Rewrite the stretch from the start of the entries through the line containing "Looking at the screenshot, I should (84, 135).", swapping "Orders" for "Invoices" and leaving every other part as it is.

Records for finding displayed items:

start

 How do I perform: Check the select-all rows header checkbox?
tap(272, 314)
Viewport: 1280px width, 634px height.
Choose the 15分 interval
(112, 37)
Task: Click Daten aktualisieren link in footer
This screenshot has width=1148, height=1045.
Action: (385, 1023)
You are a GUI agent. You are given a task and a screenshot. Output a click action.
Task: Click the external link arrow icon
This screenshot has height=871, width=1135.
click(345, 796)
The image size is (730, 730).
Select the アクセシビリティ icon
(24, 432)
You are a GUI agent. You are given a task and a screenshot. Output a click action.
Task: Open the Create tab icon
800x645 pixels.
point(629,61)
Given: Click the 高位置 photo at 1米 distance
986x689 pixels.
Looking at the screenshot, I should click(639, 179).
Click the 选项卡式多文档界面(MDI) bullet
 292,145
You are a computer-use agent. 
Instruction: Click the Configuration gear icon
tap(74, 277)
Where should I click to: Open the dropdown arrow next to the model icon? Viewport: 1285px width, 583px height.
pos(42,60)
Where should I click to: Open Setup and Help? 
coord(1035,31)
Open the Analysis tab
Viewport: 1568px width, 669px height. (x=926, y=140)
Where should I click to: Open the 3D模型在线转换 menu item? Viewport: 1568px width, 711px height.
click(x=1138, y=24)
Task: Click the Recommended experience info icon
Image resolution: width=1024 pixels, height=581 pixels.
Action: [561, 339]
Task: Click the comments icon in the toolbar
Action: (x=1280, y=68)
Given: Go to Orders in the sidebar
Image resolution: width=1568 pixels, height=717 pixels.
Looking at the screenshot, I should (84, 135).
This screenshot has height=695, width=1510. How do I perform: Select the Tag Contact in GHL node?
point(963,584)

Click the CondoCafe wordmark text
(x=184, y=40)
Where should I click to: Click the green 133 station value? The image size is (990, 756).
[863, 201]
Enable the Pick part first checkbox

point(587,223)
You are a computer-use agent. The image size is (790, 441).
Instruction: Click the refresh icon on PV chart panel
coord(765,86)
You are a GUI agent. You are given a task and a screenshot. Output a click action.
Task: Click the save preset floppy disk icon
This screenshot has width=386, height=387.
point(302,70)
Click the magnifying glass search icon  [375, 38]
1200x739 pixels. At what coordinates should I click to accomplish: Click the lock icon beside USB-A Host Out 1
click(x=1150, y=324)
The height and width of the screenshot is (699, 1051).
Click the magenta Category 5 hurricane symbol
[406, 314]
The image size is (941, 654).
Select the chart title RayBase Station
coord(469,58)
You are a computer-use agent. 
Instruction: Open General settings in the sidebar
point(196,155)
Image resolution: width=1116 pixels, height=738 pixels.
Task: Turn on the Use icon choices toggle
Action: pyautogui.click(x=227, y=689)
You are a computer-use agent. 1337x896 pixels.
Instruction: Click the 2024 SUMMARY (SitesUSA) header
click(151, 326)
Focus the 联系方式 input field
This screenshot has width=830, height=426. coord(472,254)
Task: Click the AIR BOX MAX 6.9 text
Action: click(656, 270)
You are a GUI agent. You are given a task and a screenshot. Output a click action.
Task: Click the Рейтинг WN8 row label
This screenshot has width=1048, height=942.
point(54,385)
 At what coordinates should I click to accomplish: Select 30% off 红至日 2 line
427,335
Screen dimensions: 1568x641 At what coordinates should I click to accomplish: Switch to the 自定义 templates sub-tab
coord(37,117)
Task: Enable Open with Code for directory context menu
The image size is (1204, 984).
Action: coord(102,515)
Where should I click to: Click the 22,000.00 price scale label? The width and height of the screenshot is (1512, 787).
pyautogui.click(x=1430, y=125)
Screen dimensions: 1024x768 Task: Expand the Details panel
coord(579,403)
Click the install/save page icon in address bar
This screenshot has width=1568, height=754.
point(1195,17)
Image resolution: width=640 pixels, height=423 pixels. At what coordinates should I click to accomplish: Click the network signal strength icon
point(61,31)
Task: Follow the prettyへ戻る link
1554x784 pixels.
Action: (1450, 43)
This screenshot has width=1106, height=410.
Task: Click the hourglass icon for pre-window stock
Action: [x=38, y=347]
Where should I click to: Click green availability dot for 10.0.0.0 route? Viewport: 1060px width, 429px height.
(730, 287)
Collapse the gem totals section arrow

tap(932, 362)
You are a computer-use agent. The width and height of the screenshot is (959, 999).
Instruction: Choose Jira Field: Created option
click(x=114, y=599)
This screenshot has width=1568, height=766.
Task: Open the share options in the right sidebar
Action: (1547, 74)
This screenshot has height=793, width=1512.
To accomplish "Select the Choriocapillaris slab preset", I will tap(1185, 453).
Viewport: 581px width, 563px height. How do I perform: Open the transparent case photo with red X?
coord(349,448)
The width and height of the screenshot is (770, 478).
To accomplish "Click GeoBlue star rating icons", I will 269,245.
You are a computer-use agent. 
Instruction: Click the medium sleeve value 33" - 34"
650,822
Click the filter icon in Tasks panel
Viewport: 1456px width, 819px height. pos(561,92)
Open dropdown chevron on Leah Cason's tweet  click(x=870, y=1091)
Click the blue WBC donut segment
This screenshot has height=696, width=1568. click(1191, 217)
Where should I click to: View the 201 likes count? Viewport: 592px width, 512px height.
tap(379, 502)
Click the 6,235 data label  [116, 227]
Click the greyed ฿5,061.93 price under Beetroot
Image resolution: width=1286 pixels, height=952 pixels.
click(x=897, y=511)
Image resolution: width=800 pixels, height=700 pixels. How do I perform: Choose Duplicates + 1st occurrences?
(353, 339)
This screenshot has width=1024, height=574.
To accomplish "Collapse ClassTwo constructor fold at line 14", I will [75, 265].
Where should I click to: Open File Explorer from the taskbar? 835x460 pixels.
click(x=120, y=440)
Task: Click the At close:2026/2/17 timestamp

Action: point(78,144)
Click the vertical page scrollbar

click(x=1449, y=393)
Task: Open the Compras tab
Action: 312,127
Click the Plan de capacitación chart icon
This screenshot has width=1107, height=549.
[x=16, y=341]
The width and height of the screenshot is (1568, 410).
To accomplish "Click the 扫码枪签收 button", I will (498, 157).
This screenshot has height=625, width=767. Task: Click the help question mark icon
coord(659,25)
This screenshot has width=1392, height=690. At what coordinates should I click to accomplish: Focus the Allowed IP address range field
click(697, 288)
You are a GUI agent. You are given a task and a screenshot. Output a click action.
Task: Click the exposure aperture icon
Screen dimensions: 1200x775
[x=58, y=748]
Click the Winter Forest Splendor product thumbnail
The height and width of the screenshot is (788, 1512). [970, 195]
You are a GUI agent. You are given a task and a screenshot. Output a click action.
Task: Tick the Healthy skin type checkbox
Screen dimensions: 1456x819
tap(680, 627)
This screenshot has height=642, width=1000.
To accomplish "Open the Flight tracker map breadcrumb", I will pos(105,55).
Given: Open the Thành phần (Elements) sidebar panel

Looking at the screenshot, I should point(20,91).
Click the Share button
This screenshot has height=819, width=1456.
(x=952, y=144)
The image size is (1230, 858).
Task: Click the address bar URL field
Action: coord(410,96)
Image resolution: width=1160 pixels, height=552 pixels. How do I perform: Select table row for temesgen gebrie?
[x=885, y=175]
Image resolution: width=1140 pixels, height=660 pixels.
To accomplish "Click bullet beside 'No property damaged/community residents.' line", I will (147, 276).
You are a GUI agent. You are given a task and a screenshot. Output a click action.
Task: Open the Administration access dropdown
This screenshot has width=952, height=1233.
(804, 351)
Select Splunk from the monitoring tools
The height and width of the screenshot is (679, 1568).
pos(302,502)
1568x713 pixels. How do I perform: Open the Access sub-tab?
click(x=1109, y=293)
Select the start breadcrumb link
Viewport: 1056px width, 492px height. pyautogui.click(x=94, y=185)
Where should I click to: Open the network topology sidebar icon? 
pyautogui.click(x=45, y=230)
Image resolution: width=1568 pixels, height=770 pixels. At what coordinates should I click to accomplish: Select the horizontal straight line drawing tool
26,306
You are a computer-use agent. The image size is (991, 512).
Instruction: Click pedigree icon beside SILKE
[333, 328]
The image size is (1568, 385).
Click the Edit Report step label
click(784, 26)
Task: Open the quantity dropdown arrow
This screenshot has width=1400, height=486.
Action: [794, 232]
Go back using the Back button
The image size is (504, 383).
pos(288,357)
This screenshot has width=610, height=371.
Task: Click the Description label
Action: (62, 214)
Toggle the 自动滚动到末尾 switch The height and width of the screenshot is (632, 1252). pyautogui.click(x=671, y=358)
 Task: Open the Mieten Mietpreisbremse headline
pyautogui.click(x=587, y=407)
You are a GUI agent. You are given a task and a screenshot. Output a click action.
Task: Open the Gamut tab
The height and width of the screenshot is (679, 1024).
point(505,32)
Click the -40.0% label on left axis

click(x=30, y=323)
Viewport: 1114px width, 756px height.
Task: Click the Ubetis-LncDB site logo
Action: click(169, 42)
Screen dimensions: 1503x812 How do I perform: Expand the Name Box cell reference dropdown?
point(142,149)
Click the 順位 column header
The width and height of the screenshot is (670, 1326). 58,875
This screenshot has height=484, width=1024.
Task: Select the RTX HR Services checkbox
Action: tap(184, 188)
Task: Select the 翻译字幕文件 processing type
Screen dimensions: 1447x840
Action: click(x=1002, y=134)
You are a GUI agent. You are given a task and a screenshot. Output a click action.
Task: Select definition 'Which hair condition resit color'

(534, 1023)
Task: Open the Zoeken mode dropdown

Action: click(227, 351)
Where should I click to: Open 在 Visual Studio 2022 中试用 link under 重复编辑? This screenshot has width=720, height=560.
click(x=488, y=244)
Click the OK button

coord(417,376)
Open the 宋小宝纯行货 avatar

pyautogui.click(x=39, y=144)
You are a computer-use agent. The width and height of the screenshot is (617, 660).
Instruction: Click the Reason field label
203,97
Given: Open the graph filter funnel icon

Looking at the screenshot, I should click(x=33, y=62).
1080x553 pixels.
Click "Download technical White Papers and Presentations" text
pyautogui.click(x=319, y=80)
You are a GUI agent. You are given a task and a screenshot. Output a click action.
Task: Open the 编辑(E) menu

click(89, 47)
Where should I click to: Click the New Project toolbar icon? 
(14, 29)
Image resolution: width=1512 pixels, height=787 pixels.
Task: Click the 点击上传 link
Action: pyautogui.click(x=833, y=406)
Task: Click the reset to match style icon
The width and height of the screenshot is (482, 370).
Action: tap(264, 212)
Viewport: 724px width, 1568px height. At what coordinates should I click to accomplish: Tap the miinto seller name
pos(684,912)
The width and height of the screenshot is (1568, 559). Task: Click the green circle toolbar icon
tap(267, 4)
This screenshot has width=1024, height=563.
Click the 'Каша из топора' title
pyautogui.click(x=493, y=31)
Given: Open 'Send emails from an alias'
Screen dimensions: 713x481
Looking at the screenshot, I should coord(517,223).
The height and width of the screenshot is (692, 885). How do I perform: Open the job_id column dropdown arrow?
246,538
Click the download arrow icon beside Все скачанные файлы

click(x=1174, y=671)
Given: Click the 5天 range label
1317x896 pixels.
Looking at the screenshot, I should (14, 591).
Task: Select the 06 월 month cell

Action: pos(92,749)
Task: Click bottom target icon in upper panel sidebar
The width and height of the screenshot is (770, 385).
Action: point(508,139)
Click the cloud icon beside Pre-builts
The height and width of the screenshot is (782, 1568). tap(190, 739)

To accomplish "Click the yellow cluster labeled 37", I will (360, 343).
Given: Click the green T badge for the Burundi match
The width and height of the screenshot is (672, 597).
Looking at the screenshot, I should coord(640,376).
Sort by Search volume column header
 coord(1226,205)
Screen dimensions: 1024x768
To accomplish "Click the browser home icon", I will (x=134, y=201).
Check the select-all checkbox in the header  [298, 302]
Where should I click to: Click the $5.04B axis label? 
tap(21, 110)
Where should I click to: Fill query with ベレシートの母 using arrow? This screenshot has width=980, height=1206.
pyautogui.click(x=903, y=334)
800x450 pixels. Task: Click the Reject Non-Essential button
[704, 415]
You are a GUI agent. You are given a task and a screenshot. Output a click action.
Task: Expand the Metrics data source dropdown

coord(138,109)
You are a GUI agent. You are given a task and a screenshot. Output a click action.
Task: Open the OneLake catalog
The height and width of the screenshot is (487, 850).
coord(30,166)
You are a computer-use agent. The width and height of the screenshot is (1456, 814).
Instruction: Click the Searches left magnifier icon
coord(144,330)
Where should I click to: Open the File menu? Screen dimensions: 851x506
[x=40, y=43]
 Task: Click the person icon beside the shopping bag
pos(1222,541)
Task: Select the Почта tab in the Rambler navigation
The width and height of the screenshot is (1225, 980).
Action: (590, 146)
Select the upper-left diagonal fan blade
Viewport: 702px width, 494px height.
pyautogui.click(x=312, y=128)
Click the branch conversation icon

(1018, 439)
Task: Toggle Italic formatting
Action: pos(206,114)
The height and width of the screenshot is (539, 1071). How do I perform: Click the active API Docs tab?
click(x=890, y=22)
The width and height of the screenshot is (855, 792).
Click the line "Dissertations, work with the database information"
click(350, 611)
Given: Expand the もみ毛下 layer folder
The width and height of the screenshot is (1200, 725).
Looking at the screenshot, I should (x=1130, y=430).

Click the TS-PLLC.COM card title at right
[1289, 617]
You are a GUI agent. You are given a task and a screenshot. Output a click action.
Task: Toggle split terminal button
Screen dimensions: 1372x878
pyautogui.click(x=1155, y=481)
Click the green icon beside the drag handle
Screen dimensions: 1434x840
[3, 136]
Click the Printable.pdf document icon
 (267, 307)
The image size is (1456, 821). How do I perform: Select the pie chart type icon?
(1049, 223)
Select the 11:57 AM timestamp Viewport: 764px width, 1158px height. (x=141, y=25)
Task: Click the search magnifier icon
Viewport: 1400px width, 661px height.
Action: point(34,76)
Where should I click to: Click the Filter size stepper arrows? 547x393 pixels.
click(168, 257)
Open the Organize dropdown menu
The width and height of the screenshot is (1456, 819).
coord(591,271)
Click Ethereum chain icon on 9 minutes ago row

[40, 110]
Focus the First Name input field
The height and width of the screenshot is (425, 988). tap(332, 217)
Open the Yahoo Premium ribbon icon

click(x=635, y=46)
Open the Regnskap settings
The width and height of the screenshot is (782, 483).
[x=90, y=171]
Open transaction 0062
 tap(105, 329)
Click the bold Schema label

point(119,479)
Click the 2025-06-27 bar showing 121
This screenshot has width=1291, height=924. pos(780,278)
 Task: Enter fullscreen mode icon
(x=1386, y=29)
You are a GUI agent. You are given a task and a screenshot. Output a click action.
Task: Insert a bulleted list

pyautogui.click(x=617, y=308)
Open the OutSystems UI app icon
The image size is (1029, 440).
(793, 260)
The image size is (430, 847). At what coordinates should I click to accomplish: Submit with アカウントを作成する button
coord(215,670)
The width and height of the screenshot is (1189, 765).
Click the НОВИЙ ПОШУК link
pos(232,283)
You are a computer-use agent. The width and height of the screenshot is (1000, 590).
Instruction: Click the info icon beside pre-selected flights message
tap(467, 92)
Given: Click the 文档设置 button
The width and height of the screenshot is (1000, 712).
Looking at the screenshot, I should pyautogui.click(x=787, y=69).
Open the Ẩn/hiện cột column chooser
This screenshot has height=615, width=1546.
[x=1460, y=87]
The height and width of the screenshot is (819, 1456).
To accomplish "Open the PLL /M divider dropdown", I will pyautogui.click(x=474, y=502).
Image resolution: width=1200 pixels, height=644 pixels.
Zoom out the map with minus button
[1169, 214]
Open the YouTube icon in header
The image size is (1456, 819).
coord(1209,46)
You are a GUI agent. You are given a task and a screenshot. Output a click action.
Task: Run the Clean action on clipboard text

end

--- EXERCISE SOLUTION ---
 How do I perform: Check the select-all rows header checkbox?
tap(272, 314)
Viewport: 1280px width, 634px height.
Choose the 15分 interval
(112, 37)
Task: Click Daten aktualisieren link in footer
This screenshot has width=1148, height=1045.
Action: (385, 1023)
You are a GUI agent. You are given a task and a screenshot. Output a click action.
Task: Click the external link arrow icon
This screenshot has height=871, width=1135.
click(345, 796)
The image size is (730, 730).
Select the アクセシビリティ icon
(24, 432)
You are a GUI agent. You are given a task and a screenshot. Output a click action.
Task: Open the Create tab icon
800x645 pixels.
point(629,61)
Given: Click the 高位置 photo at 1米 distance
986x689 pixels.
Looking at the screenshot, I should click(639, 179).
Click the 选项卡式多文档界面(MDI) bullet
 292,145
You are a computer-use agent. 
Instruction: Click the Configuration gear icon
tap(74, 277)
Where should I click to: Open the dropdown arrow next to the model icon? Viewport: 1285px width, 583px height.
pos(42,60)
Where should I click to: Open Setup and Help? 
coord(1035,31)
Open the Analysis tab
Viewport: 1568px width, 669px height. (x=926, y=140)
Where should I click to: Open the 3D模型在线转换 menu item? Viewport: 1568px width, 711px height.
click(x=1138, y=24)
Task: Click the Recommended experience info icon
Image resolution: width=1024 pixels, height=581 pixels.
Action: [561, 339]
Task: Click the comments icon in the toolbar
Action: (x=1280, y=68)
Given: Go to Invoices in the sidebar
Image resolution: width=1568 pixels, height=717 pixels.
Looking at the screenshot, I should (84, 135).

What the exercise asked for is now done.